Antes de convertirse en santo, Atilano era un monje nacido en Tarazona, al que el destino le trajo a estas tierras y coincidió con el que más tarde sería conocido como San Froilán, un monje de Lugo que acabo siendo obispo de León.

Los dos monjes tuvieron una vida de anacoretas que estaban buscando esa respuesta a muchas preguntas que todos nos hacemos en algún momento de nuestra existencia y en un momento de sus vidas, se les encomendó la construcción de varios monasterios en los valles que se encuentran entre los ríos Tera y Esla.

Levantaron el monasterio de Moreruela de Tábara y el de San Salvador en la villa de Tábara a finales del siglo IX, convirtiéndolo en un monasterio dúplice que llegó a acoger a 600 monjes y monjas y que, con el tiempo, fue un importante Scriptorium en el que se iluminaron los beatos de San Miguel también conocido como beato Morgan, el Beato de Tábara y el Beato de Gerona.

Hoy, miércoles 5 de octubre, la Iglesia católica celebra la festividad de San Froilán de León. Se le atribuye la vertebración de la España medieval en el siglo IX ante los territorios en manos árabes y en periodo de Reconquista.

La Torre, que alberga la actual Iglesia de Santa María, erigida en el siglo XII, después de que Almanzor en su avance hacia Galicia destruyera el antiguo monasterio, durante mucho tiempo ha permanecido sin culto, ya que este se celebra para los fieles en la Iglesia de Nuestra Señora de la Asunción, también conocida como “el convento”, por haber servido de culto a diferentes congregaciones religiosas y que fue construida en el siglo XVI, formando parte de la casa palacio del marquesado de Tábara.
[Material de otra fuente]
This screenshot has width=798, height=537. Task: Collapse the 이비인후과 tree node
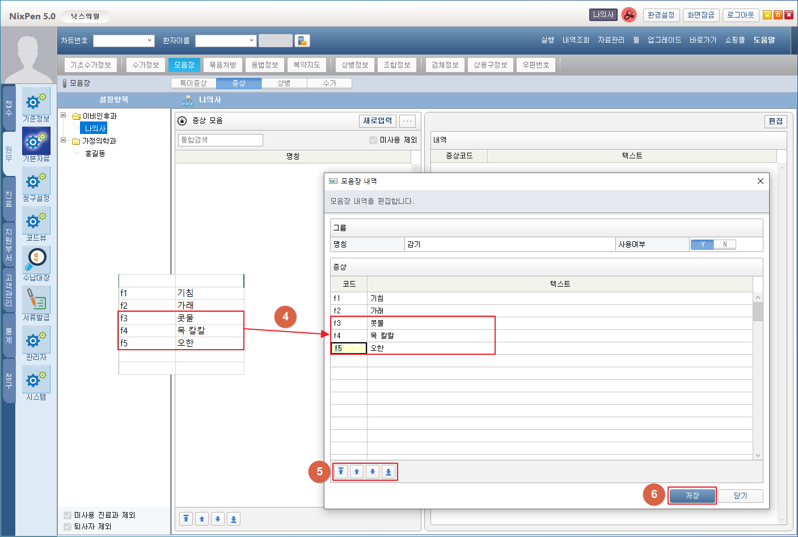pyautogui.click(x=64, y=115)
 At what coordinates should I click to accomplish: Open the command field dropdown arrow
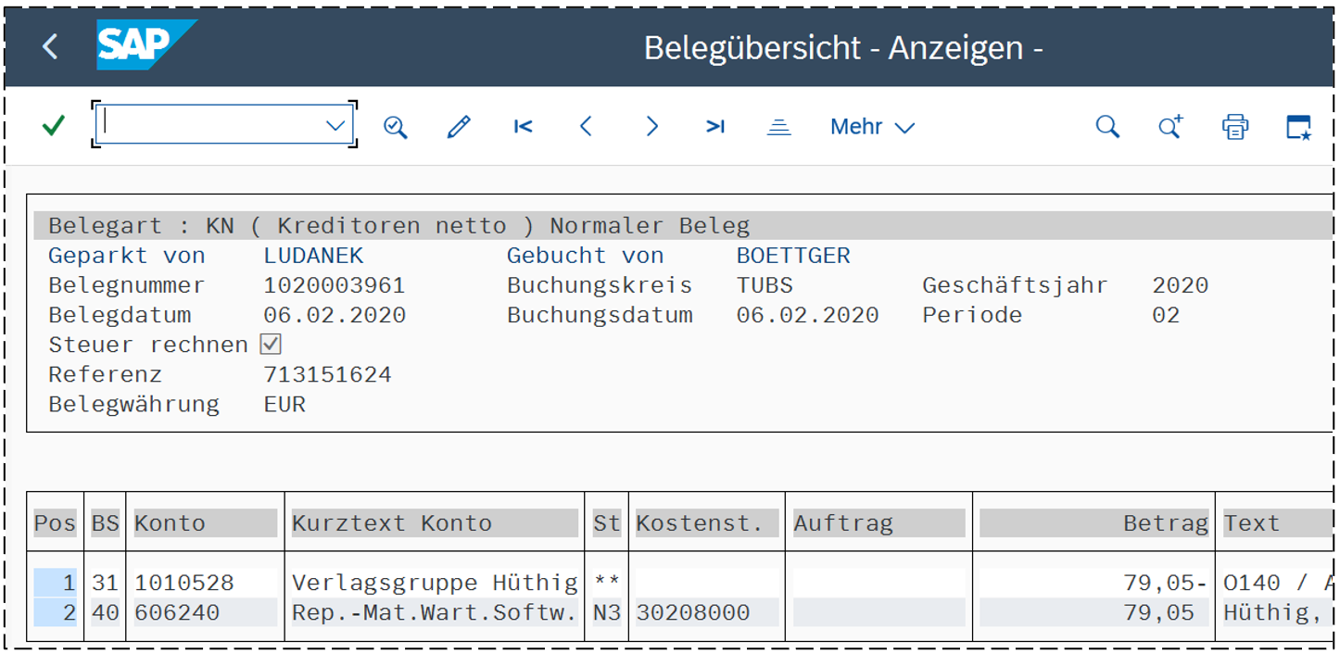pyautogui.click(x=335, y=126)
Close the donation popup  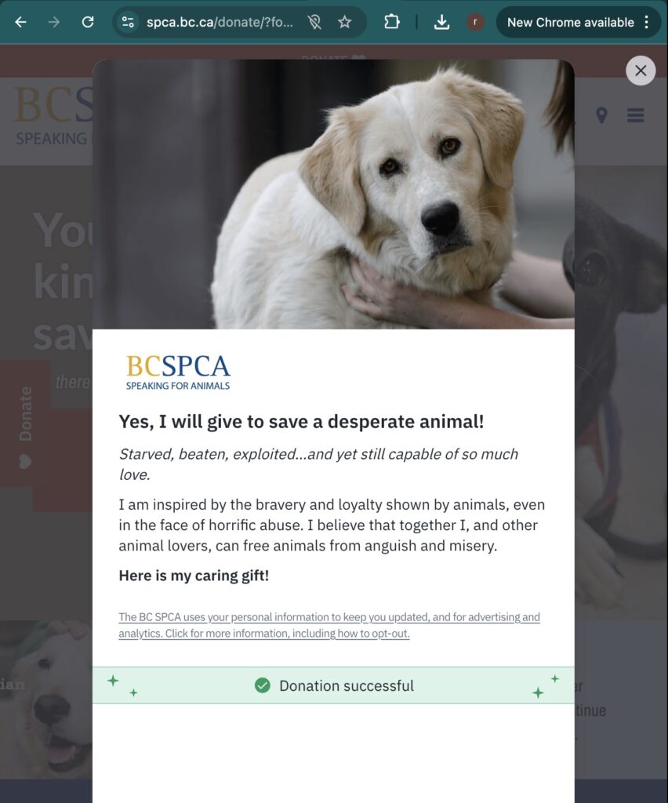pos(641,71)
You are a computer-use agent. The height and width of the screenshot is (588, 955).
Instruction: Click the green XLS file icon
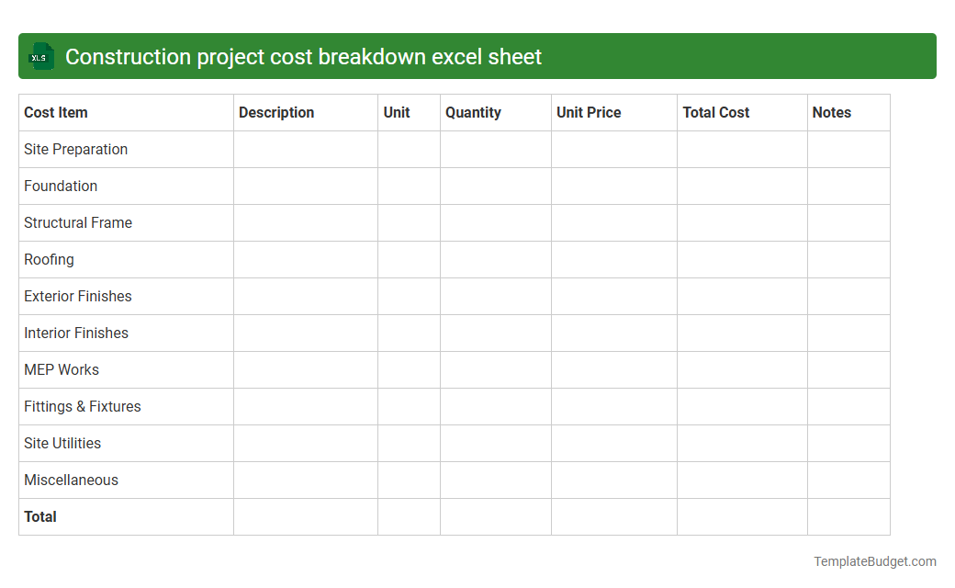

La tradición viene permitiendo que, en recuerdo de San Froilán, el día de su onomástica, la Torre se abra a los fieles para celebrar una misa y siguiendo la tradición, el nuevo párroco de la localidad, Samuel Pérez Prieto, ha celebrado la eucaristía en honor del Santo que fue tan venerado en estas tierras.

Es importante mantener estas tradiciones que nos recuerdan el pasado tan importante que tuvimos y que hemos heredado a través de este legado que el paso del tiempo ha conservado.